◆ **Dataset entries**

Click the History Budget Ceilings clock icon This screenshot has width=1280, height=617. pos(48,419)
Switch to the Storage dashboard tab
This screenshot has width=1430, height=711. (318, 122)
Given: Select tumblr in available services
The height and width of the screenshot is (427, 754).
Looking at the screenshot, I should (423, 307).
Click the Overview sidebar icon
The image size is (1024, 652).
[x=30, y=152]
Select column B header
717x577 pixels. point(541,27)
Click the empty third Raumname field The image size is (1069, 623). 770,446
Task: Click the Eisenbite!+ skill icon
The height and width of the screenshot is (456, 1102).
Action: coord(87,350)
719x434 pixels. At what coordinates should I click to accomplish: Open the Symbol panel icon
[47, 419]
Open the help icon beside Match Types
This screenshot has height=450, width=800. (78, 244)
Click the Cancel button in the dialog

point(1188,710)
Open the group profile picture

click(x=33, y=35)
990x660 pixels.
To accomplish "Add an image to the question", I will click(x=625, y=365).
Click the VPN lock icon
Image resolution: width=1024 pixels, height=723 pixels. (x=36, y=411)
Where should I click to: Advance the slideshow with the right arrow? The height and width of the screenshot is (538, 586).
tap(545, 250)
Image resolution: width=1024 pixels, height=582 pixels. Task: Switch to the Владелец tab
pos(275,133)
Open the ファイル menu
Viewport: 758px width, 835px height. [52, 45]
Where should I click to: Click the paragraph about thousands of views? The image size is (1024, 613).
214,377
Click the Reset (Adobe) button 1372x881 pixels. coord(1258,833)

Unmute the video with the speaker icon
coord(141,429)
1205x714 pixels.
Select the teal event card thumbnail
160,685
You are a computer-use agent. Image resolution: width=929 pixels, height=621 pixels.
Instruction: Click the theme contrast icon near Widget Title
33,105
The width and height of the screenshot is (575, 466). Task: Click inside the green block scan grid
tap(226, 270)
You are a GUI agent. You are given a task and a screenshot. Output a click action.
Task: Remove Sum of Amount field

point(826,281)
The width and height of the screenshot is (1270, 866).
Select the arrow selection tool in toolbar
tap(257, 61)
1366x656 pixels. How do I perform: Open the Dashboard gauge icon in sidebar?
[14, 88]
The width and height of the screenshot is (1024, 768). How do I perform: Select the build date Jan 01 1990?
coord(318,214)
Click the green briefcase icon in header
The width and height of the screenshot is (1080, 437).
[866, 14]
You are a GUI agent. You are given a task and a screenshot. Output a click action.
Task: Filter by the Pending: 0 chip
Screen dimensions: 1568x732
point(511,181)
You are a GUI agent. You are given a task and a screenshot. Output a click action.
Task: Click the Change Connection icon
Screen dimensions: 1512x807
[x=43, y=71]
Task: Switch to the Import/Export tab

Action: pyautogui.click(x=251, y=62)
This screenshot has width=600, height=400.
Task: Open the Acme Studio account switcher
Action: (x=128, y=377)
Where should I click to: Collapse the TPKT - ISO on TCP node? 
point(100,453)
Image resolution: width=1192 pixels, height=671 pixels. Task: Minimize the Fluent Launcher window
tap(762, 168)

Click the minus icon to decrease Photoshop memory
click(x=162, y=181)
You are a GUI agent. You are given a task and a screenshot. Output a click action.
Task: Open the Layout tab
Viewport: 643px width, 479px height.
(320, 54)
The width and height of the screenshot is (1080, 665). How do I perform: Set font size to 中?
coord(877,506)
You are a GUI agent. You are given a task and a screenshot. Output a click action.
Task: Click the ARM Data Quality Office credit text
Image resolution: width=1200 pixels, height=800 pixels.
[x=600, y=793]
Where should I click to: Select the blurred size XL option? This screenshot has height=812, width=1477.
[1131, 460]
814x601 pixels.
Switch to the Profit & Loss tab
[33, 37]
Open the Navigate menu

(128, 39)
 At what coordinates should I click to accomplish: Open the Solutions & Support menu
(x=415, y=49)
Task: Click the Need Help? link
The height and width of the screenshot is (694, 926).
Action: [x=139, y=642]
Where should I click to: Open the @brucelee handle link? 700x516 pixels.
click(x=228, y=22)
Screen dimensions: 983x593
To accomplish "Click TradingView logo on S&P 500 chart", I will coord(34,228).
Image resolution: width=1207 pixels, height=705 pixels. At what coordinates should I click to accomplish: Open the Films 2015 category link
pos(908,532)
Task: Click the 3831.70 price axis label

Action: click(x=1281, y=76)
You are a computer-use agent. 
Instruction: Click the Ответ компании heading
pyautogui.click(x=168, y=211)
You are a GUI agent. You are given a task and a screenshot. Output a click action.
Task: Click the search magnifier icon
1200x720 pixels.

◆ **What to do**
Of all the lines above, count the ones that include the string "computer" and give the number alone.

◆ **Solution**
2